>>>
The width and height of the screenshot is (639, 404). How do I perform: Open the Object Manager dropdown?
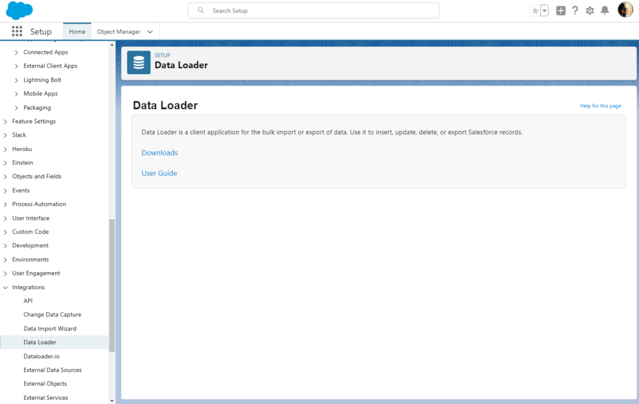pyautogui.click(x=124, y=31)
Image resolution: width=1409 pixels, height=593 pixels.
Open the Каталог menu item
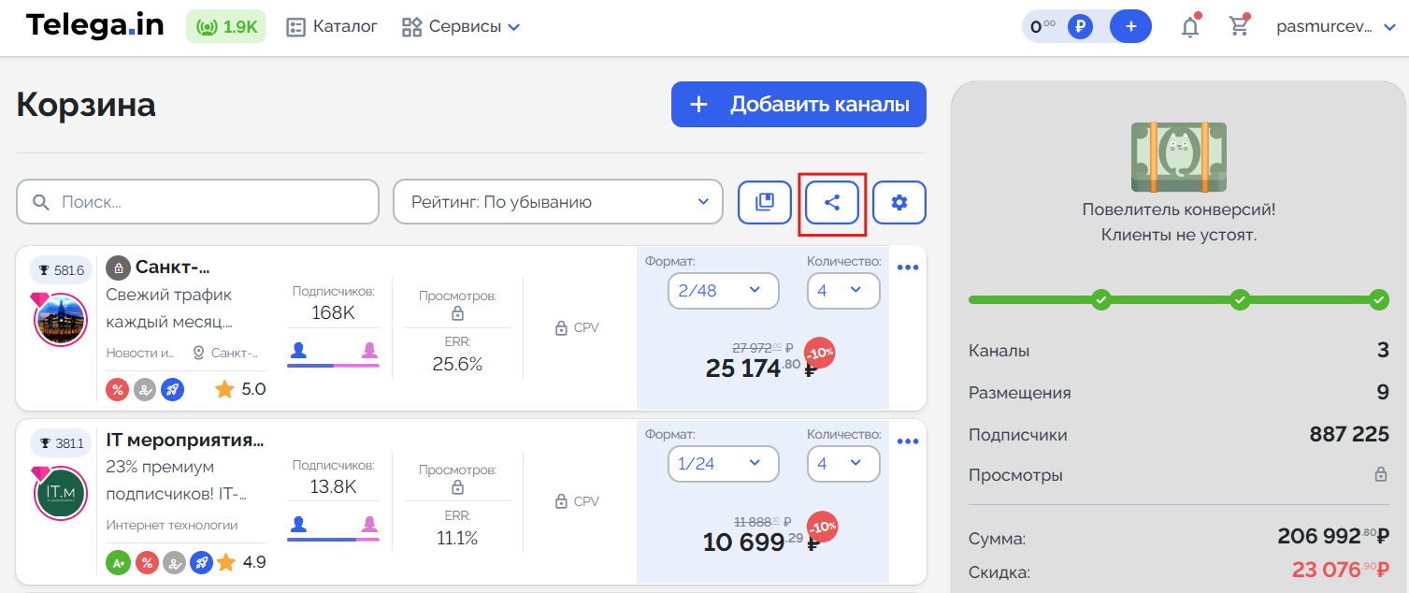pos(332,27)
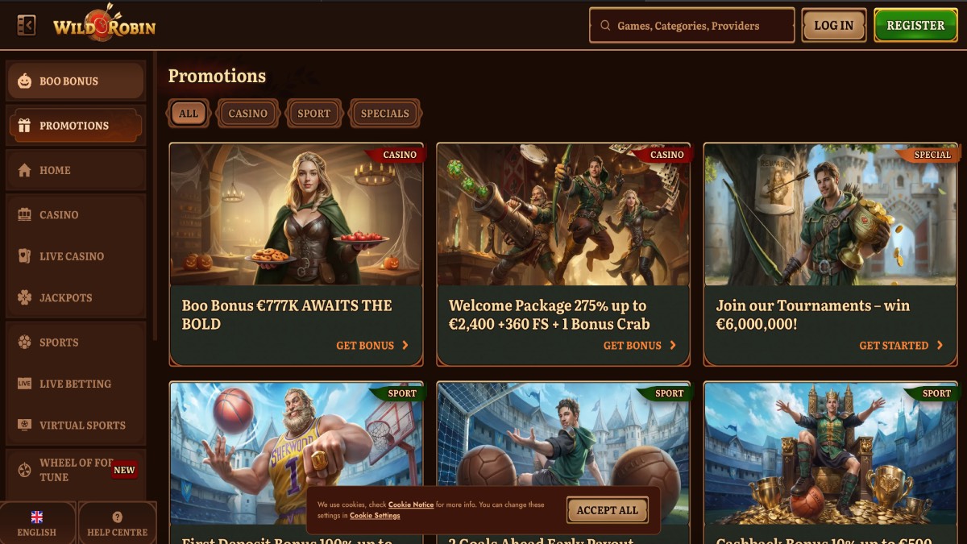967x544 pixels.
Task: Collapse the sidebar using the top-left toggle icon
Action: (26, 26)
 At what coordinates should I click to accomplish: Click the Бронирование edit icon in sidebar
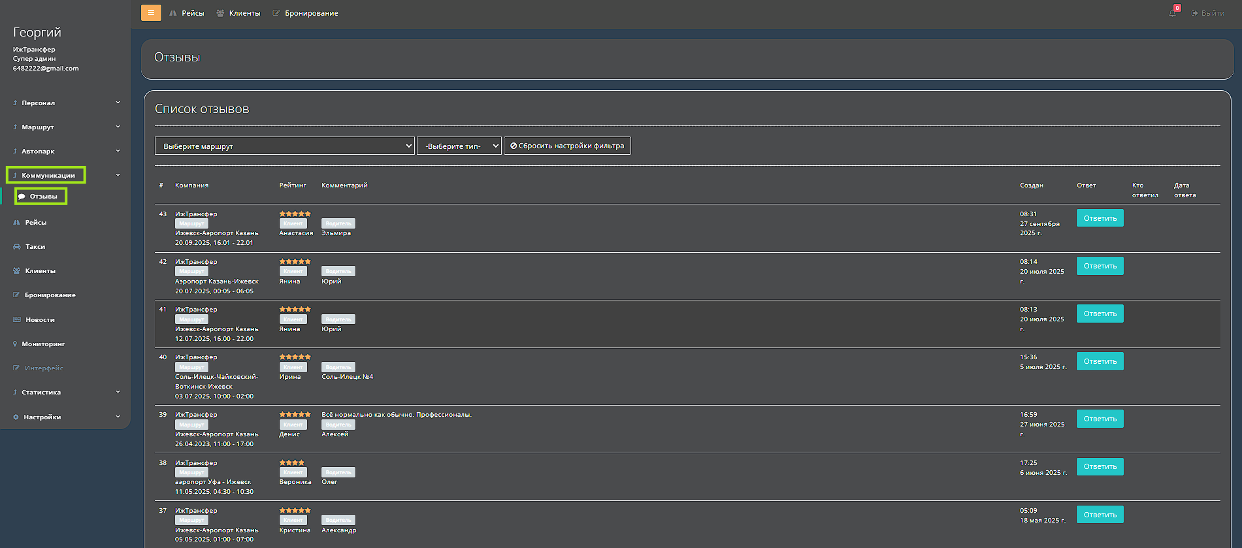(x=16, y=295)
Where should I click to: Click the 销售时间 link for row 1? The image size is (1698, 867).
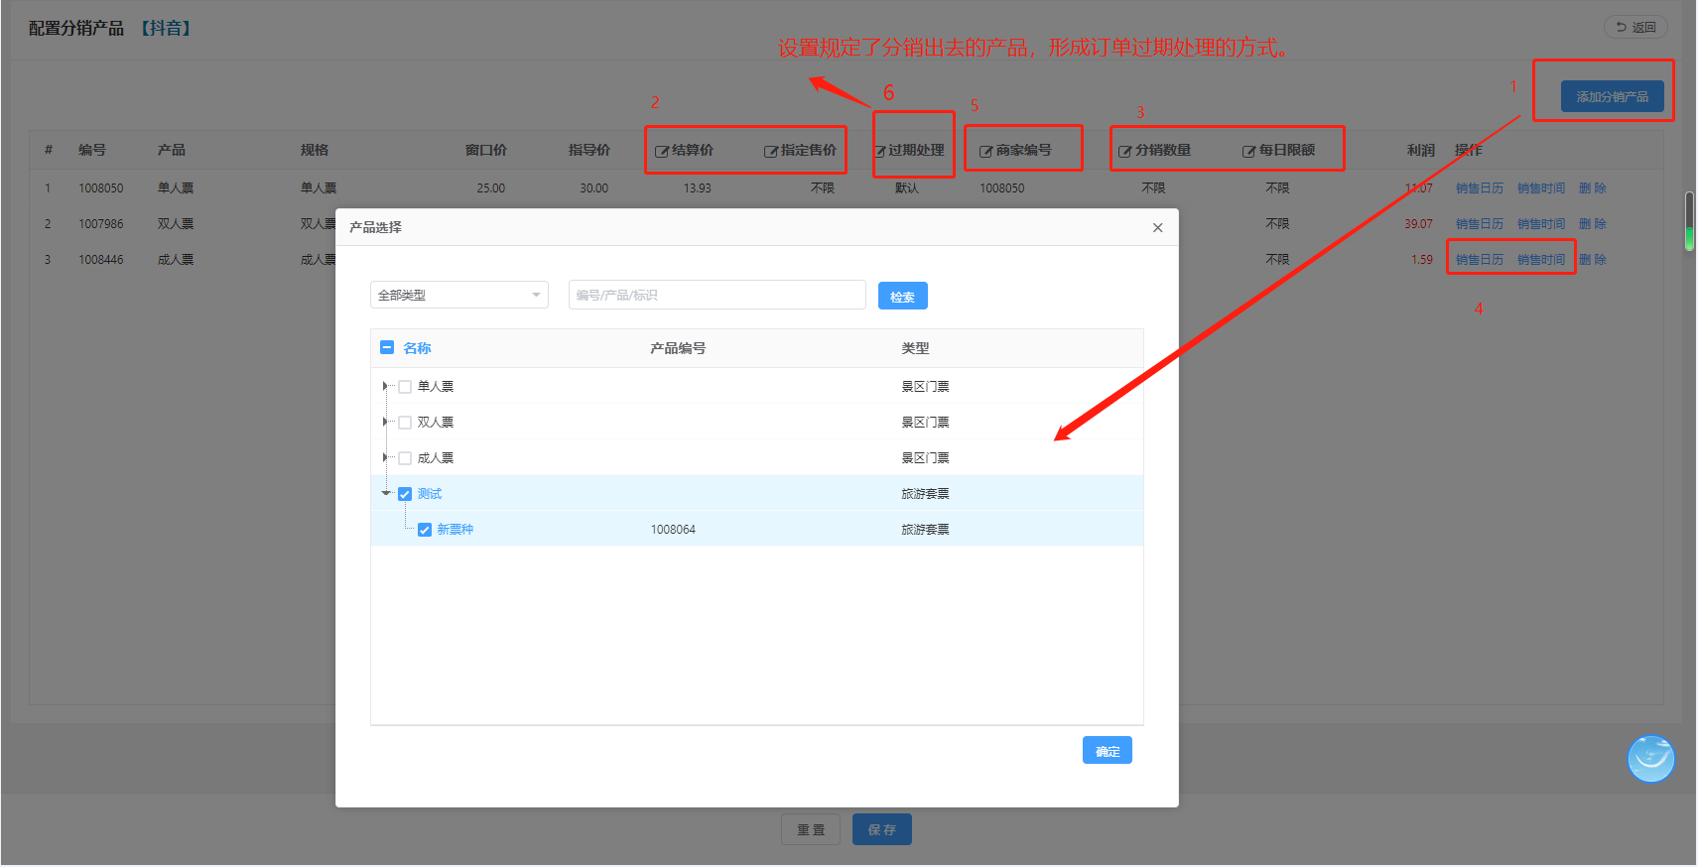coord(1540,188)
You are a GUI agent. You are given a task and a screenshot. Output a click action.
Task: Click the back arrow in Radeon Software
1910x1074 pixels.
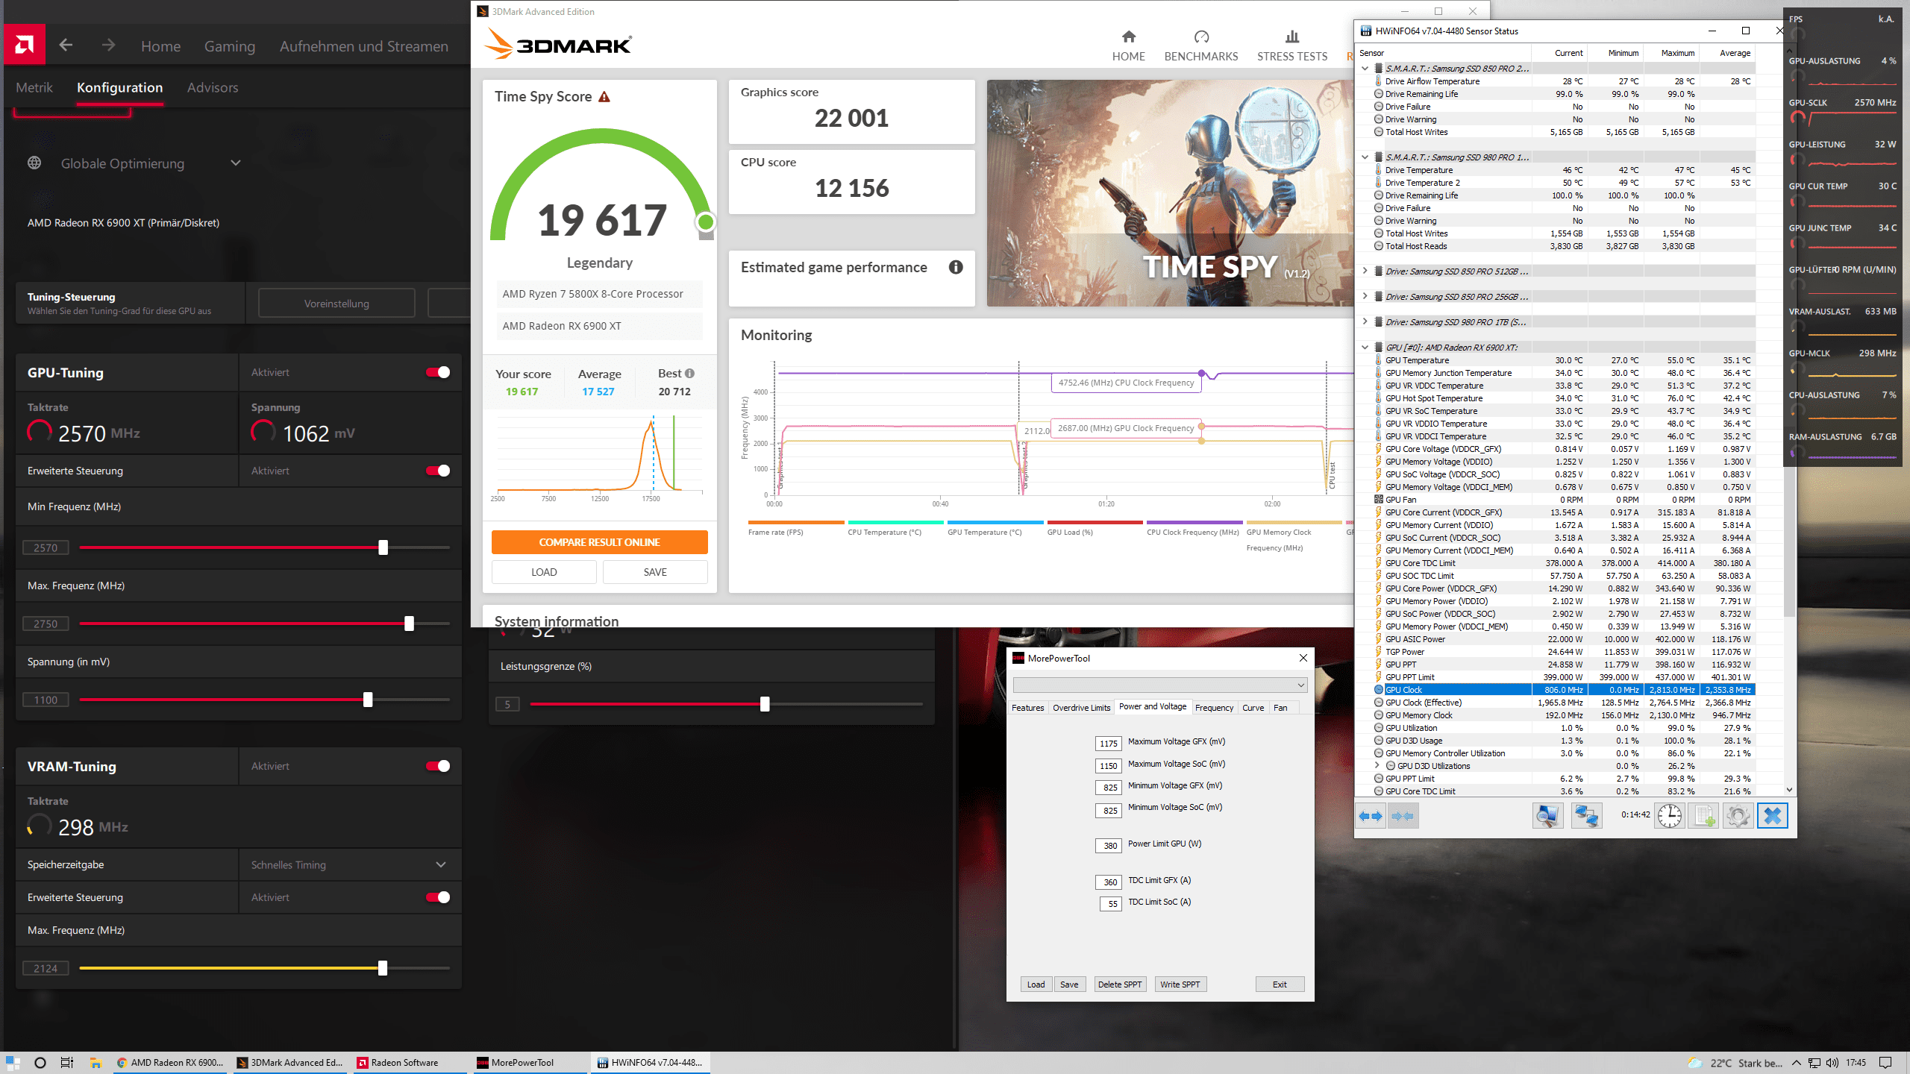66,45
<<<
WHAT THE TASK ASKS:
Rewrite all of the records above with every "screenshot" swapped for "screen capture" and nothing else changed. Omit the pictures from your answer.

SOLUTION FOR THIS EXERCISE:
The width and height of the screen capture is (639, 404). How do I perform: Open the Object Manager dropdown?
pyautogui.click(x=124, y=31)
Image resolution: width=1409 pixels, height=593 pixels.
Open the Каталог menu item
pos(332,27)
967x544 pixels.
Task: Collapse the sidebar using the top-left toggle icon
Action: (26, 26)
 At what coordinates should I click to accomplish: Click the Бронирование edit icon in sidebar
(x=16, y=295)
Where should I click to: Click the 销售时间 link for row 1? The image size is (1698, 867).
coord(1540,188)
You are a GUI agent. You are given a task and a screen capture. Output a click action.
Task: Click the back arrow in Radeon Software
1910x1074 pixels.
66,45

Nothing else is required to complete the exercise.